In both cases, the evaluation of LiVOD and LUS guided the team in differentiating shock and assisted in assessment of volume status and fluid tolerance. The concurrent assessment of CVP and central volume status is designed to corroborate the shock state by characterizing the right side of the heart. Furthermore, the interrogation of hepatic and splanchnic veins aids in determining the impact of elevated CVP on visceral organ congestion. The LUS is also used to evaluate the transmission of high left-sided filling pressures and alternative shock diagnoses in patients with respiratory failure.22 The discussion of fluid tolerance is an evolving one. The concept examines various fluid compartments and organs concerning congestion (fluid overload) leading to dysfunction or failure.23 In this algorithm, fluid intolerance refers to a surrogate for the right-sided and left-sided filling pressures and the patient's ability to tolerate further fluid administration without greater damage to the vital organs.
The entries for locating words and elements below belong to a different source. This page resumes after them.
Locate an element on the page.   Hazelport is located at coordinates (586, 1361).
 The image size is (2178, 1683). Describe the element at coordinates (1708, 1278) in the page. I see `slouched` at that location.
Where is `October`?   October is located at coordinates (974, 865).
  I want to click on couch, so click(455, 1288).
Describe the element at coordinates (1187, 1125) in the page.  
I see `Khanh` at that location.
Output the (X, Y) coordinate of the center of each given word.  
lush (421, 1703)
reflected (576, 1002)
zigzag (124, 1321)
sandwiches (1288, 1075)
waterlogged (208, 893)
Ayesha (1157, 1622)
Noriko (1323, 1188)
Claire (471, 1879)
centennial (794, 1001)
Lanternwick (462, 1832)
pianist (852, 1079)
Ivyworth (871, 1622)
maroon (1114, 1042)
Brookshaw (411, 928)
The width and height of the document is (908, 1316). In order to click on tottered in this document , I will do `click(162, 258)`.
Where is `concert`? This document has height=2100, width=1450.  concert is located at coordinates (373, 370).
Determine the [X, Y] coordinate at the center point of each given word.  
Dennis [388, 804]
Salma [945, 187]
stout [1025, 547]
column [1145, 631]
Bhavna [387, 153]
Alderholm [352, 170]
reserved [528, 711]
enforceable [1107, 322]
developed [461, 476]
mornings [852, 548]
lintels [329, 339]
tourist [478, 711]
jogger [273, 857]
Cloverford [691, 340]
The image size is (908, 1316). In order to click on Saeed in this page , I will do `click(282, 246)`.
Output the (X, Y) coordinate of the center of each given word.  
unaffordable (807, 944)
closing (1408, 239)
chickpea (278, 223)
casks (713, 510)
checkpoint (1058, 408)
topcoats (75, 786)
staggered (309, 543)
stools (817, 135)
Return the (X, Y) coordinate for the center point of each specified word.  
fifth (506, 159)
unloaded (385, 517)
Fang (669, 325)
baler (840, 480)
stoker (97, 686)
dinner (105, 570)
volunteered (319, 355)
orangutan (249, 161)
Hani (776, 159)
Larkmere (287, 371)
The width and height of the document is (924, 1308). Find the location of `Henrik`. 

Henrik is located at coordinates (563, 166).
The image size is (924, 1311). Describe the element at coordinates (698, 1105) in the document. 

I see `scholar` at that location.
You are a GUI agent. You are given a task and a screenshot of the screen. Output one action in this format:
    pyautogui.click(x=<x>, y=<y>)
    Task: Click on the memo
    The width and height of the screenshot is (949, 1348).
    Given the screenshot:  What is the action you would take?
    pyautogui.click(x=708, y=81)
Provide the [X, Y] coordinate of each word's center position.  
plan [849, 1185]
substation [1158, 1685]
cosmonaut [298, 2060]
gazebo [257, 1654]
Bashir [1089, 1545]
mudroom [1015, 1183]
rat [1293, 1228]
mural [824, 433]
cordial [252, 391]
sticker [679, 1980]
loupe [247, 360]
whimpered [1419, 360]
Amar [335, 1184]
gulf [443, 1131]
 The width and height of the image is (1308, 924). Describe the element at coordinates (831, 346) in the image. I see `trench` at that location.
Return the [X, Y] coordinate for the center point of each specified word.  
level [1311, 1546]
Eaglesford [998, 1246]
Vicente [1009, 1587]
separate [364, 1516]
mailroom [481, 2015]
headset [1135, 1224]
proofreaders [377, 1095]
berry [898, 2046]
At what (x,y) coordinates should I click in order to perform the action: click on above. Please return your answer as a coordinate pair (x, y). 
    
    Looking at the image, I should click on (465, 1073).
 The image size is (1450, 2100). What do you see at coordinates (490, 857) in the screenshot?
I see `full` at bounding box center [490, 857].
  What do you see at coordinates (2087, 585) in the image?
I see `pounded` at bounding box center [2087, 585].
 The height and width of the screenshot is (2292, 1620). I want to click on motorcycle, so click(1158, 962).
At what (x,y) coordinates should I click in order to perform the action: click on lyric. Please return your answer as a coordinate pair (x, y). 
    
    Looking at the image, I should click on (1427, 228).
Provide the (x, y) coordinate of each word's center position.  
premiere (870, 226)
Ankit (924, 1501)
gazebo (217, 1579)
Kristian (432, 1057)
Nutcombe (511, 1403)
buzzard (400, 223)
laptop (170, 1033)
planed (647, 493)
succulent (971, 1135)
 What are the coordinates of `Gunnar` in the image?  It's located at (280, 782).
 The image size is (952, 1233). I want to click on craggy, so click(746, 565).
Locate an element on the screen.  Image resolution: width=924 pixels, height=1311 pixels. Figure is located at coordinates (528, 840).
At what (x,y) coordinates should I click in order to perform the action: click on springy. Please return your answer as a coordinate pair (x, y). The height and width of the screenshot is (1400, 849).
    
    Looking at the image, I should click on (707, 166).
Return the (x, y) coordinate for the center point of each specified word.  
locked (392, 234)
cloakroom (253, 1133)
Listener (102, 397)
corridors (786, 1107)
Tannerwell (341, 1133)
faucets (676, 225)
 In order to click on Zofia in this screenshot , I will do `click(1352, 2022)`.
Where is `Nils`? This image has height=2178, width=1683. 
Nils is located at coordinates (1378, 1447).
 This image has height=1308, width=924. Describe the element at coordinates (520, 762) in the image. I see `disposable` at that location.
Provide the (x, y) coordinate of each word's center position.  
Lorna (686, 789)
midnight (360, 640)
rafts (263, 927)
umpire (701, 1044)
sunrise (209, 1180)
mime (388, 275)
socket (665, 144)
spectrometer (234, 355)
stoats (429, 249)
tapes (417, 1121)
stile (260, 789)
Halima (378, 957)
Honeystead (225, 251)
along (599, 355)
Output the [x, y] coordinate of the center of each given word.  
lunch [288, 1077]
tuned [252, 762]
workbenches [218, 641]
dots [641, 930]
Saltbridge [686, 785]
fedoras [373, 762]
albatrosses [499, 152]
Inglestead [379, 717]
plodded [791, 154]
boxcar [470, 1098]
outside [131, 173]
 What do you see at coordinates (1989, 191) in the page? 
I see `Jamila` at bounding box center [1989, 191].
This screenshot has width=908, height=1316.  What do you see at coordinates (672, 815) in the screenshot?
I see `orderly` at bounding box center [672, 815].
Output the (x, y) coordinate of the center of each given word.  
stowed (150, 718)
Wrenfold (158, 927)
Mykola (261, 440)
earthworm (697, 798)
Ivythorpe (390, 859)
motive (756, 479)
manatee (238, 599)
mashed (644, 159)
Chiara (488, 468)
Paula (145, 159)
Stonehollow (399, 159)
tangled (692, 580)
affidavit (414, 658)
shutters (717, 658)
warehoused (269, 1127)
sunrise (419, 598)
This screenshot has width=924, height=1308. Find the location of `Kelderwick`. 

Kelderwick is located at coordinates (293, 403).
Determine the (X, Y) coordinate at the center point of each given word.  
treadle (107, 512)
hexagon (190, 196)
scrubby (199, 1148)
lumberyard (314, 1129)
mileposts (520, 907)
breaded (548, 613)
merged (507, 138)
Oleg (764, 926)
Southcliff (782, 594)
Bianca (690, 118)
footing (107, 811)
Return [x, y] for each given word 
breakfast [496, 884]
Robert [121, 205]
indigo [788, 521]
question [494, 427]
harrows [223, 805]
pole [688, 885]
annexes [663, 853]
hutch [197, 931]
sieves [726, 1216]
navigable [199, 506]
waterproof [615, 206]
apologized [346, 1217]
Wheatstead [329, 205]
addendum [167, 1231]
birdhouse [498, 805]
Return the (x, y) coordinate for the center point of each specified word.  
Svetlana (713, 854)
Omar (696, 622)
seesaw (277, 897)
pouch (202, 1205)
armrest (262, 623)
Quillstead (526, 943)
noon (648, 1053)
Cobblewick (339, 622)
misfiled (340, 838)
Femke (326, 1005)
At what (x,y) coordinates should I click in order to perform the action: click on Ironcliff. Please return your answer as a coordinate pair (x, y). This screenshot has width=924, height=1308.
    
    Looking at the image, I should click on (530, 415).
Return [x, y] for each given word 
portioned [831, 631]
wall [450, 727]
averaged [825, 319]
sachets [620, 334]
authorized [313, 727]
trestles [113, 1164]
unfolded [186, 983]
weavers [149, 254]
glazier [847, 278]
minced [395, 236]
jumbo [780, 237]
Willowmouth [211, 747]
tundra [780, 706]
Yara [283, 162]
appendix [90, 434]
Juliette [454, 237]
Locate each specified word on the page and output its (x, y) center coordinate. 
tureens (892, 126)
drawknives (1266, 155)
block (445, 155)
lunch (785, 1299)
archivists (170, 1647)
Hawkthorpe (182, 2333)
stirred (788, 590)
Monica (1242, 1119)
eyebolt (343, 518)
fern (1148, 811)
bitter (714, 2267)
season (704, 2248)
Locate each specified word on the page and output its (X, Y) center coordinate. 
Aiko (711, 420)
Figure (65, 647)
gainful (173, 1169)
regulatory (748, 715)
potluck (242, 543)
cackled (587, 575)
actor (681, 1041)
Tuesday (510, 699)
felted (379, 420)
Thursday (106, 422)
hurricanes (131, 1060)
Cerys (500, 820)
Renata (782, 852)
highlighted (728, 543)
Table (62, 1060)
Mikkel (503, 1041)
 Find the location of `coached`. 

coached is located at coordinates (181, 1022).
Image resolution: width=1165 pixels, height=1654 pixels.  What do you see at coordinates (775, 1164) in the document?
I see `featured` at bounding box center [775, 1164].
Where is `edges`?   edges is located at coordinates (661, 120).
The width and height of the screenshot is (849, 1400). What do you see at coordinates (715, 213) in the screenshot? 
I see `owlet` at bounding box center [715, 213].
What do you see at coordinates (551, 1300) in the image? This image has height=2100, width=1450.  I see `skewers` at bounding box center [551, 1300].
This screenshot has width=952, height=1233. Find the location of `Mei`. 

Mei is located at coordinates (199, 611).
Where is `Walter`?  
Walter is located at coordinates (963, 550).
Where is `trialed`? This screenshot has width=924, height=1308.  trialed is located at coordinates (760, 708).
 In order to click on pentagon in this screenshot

As 2-dimensional ultrasonography and advanced Doppler capabilities have become more widely available, a quick, simplified, and integrated stepwise approach to shock using point-of-care ultrasonography is proposed. The authors recognize the need for further study to determine the impact of this novel approach on clinical outcomes, but this algorithm provides the beginning platform for an organized approach to complex, undifferentiated shock using CCE.